■ **Excerpted passage**
Segment Open
Among the commission’s recommendations:
ALLOW PRIVATE STUDENT LOANS TO BE ERASED
Federal student loans are backed by taxpayer money, so it makes sense that they’re harder to discharge than credit card debt or medical bills. But Congress extended the same status to private student loans in 2005. Unlike federal student loans, private student loans are underwritten — which means the lenders assess borrowers’ ability to repay, charge interest rates that reflect the risk of default and often require co-signers to guarantee repayment. Shielding private student loans in bankruptcy court may protect lender profits, but it’s hard to make the case that doing so is somehow in the taxpayers’ best interest. The commission recommends Congress change the law to allow private student loans, as well as loans taken out by parents and other relatives for their children, to be more easily erased.
THE SEVEN-YEAR STANDARD SHOULD BE RESTORED
In 1976, Congress decided that overwhelmed borrowers could get their student loans wiped out in bankruptcy once five years had passed since the first payment was due. Debtors could get relief earlier if repayment represented an “undue hardship.” In 1990, Congress lengthened the waiting period to seven years. In 1998, however, Congress removed the time element entirely. Now borrowers are held to the strict standards the courts had developed under previous laws.
The commission recommends returning to the seven-year standard, noting that if borrowers were still struggling at that point, their circumstances were unlikely to improve enough to repay a significant portion of their loans. Getting rid of the debt, on the other hand, could allow people to buy homes, start families, launch businesses and otherwise engage in productive activity that contributes to the tax base.
CALL OFF THE DOGS
The commission decried “costly and inefficient litigation,” noting that the Education Department and ECMC regularly fight discharges regardless of the costs or benefits.
Instead, the commission recommended the department adopt clearly defined rules that would prevent student loan collectors from opposing discharges for people collecting disability benefits from Social Security or Veterans Affairs, or whose incomes were less than 175 percent of federal poverty levels.
Segment Closed
■ **Listed records**
Segment Open
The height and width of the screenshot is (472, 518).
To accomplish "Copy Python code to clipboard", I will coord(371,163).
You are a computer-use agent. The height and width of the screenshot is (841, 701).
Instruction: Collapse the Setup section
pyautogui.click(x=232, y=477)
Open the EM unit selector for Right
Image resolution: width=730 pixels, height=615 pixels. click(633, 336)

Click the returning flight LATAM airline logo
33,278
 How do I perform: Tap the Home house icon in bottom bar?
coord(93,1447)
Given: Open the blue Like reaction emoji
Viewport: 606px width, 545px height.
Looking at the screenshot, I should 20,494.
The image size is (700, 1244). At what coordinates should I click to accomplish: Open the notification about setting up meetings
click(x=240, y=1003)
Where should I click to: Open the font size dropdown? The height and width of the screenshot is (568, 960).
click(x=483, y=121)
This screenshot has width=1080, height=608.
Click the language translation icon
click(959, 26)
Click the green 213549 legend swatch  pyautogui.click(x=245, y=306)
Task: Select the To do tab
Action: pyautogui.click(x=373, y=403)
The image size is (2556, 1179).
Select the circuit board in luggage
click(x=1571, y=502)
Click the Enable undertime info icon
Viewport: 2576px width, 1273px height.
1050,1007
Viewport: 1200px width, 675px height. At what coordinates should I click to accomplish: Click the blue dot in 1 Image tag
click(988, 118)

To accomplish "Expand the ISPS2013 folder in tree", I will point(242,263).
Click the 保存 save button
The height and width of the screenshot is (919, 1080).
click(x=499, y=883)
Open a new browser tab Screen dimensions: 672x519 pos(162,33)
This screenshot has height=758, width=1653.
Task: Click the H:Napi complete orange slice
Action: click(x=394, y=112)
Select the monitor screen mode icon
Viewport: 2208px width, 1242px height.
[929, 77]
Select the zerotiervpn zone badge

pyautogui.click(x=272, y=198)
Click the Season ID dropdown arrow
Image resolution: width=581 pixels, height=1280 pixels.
Segment Closed
■ **Activities**
(A) Translate this sentence from the passage on student loan bankruptcy into Spanish: "In 1990, Congress lengthened the waiting period to seven years."
(B) Answer these questions using the passage on student loan bankruptcy.
(i) In what year did Congress extend the same bankruptcy status to private student loans?
(ii) Under the 1976 rule, how many years after the first payment was due could borrowers have their student loans wiped out in bankruptcy?
(iii) Under the recommended rules, collectors could not oppose discharges for people whose incomes were below what percentage of federal poverty levels?
(C) From the passage on student loan bankruptcy, copy the text between "The commission recommends returning" and "costs or benefits.", inclusive.

■ **Expected responses**
(A) En 1990, el Congreso amplió el período de espera a siete años.

(B)
(i) 2005
(ii) Five years
(iii) 175 percent

(C)
The commission recommends returning to the seven-year standard, noting that if borrowers were still struggling at that point, their circumstances were unlikely to improve enough to repay a significant portion of their loans. Getting rid of the debt, on the other hand, could allow people to buy homes, start families, launch businesses and otherwise engage in productive activity that contributes to the tax base.
CALL OFF THE DOGS
The commission decried “costly and inefficient litigation,” noting that the Education Department and ECMC regularly fight discharges regardless of the costs or benefits.